Russia is one of the largest producers of seafood in the world, and was the fifth-largest producer of wild-caught fish, according to a 2020 report by the Food and Agriculture Organization of the United Nations. Russia is not one of the biggest exporters of seafood to the U.S., but it's a world leader in exports of cod (the preference for fish and chips in the U.S.). It's also a major supplier of crabs and Alaska pollock, widely used in fast-food sandwiches and processed products like fish sticks.

The impact is likely to be felt globally, as well as in places with working waterfronts. One of those is Maine, where more than $50 million in seafood products from Russia passed through Portland in 2021, according to federal statistics.

Russia exported more than 12.7 million kilograms of cod to the U.S. from Jan. 1, 2020, to Jan. 31, 2022, according to census data.

The European Union and United Kingdom are both deeply dependent on Russian seafood.
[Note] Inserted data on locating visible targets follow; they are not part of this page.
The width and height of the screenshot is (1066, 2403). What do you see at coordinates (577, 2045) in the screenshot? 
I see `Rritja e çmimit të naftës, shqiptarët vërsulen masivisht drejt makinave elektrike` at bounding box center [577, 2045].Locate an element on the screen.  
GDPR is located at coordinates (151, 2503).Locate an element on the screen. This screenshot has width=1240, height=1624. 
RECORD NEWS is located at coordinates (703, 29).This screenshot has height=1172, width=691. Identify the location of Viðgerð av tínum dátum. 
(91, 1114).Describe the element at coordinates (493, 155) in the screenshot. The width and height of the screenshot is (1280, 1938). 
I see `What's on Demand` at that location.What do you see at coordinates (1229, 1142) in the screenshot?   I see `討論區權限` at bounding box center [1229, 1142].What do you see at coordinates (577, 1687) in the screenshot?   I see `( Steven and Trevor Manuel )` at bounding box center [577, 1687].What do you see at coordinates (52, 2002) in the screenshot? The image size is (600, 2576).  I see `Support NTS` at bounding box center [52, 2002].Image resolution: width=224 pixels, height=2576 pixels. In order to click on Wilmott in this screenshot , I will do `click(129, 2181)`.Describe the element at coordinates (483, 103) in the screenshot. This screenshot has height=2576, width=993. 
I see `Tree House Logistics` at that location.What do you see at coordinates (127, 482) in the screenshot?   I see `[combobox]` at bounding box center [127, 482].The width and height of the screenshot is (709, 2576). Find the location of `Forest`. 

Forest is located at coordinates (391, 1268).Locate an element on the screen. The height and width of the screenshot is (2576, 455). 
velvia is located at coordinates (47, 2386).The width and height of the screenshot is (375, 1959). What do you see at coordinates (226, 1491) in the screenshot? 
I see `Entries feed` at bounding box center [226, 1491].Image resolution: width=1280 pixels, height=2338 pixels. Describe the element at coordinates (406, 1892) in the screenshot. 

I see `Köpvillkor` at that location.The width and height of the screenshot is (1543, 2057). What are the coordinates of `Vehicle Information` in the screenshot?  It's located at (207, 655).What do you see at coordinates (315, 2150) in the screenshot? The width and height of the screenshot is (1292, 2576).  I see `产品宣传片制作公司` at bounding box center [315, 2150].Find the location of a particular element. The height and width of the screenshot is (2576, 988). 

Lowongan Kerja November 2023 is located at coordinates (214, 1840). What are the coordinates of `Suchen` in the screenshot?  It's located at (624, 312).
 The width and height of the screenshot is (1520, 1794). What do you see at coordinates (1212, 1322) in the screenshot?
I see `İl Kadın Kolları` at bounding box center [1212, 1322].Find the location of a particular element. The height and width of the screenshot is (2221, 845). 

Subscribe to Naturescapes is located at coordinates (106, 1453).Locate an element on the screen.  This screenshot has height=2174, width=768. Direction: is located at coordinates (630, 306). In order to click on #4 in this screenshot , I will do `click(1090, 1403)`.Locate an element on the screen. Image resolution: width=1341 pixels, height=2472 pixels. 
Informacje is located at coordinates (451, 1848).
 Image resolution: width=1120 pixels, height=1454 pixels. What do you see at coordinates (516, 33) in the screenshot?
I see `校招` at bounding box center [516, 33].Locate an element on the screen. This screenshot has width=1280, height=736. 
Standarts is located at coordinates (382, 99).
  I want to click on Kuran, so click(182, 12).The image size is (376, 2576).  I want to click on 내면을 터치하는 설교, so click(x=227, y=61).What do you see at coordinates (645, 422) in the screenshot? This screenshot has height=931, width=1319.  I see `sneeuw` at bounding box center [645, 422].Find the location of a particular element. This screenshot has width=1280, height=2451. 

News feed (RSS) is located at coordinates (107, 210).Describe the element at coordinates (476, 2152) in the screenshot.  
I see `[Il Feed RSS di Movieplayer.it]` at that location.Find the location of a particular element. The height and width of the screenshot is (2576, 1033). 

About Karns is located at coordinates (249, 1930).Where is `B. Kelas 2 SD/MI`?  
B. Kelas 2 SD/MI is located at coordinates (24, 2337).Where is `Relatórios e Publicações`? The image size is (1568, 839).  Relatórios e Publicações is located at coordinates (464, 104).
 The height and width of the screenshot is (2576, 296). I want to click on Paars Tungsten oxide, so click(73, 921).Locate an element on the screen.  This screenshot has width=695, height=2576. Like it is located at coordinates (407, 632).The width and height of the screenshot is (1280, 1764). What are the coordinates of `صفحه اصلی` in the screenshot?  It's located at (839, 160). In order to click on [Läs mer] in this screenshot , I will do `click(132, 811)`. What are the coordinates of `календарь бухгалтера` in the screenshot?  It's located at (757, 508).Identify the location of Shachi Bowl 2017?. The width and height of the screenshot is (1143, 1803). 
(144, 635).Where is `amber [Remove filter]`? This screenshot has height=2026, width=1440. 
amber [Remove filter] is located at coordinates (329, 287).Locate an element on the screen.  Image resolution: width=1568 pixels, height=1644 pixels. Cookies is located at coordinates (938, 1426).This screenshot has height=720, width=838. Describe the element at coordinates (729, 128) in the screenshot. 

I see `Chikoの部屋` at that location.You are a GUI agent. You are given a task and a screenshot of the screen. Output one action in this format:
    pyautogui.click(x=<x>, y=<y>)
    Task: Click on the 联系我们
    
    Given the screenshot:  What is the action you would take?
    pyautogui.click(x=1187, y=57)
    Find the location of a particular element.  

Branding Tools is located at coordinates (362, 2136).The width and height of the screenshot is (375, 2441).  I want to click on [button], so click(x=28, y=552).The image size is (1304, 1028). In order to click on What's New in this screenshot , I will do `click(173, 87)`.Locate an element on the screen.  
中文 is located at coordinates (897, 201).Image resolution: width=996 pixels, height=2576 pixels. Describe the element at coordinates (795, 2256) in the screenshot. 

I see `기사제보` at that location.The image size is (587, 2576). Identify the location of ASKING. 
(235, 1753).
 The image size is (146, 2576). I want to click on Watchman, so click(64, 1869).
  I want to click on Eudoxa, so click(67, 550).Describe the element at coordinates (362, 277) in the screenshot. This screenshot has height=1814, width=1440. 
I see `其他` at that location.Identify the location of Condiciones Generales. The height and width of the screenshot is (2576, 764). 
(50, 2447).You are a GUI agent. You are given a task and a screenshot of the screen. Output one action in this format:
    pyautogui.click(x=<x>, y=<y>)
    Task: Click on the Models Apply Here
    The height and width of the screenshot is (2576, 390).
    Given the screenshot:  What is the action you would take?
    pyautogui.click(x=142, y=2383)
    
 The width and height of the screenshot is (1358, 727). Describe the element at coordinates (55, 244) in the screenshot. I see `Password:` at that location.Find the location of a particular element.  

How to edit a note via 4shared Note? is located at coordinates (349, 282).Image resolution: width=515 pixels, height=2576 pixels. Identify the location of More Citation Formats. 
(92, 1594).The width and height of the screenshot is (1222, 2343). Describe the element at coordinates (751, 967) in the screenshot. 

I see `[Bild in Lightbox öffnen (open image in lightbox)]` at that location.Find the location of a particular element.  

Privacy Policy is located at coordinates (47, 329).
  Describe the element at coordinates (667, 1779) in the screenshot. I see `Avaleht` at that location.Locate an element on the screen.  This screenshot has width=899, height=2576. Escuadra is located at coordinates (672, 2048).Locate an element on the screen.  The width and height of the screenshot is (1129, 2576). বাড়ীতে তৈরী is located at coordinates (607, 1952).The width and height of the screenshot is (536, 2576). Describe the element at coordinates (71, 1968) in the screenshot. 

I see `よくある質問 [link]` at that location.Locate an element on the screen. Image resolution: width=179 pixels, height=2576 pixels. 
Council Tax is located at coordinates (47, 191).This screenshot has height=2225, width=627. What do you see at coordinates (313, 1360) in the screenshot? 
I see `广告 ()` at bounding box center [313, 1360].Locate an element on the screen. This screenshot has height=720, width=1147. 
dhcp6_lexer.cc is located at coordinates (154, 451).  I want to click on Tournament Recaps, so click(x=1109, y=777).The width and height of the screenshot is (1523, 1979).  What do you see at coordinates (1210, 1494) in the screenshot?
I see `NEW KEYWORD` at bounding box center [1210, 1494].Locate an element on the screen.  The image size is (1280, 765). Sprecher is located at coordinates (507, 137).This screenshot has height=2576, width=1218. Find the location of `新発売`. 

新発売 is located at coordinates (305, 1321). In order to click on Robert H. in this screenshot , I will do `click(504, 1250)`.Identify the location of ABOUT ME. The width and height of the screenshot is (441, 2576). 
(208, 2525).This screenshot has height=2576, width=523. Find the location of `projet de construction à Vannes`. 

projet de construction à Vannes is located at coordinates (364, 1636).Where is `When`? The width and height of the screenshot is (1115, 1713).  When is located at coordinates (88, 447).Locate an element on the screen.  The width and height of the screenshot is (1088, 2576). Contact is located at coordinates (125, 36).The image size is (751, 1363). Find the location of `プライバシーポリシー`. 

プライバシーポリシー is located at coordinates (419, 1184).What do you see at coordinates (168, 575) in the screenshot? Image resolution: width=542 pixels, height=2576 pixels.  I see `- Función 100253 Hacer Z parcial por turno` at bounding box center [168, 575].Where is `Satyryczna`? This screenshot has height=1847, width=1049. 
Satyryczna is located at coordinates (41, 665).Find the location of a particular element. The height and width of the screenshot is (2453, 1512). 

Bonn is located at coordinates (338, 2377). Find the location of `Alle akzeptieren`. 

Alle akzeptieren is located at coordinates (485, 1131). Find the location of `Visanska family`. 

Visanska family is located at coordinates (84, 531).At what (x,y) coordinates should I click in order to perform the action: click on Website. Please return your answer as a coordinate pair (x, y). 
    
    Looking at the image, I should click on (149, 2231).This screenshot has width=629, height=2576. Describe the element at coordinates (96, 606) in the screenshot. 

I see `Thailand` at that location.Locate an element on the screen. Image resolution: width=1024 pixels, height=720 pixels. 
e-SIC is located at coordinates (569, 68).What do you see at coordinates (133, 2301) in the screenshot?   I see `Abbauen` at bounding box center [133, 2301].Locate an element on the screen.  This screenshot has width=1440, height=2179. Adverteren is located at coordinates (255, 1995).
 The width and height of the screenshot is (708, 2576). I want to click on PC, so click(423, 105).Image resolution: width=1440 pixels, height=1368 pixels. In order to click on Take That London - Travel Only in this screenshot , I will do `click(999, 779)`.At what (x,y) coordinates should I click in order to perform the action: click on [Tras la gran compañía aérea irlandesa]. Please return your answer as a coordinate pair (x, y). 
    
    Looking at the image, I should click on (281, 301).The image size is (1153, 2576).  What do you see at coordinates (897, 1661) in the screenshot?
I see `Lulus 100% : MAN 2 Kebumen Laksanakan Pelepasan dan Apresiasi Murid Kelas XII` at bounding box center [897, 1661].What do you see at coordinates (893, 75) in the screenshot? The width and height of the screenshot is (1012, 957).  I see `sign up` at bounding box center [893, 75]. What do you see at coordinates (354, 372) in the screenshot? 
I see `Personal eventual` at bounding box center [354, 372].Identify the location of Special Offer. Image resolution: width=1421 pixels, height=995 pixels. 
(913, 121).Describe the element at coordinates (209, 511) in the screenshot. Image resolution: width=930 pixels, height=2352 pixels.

And prices of seafood are already spiking in Japan, a major seafood consumer that is limiting its trade with Russia.

In the U.K., where fish and chips are a cultural marker, shop owners and consumers alike are bracing for price surges. British fish and chip shops were already facing a squeeze because of soaring energy costs and rising food prices.

In mid-March, the U.K. slapped a 35% tariff hike on Russian whitefish, including chip-shop staples cod and haddock.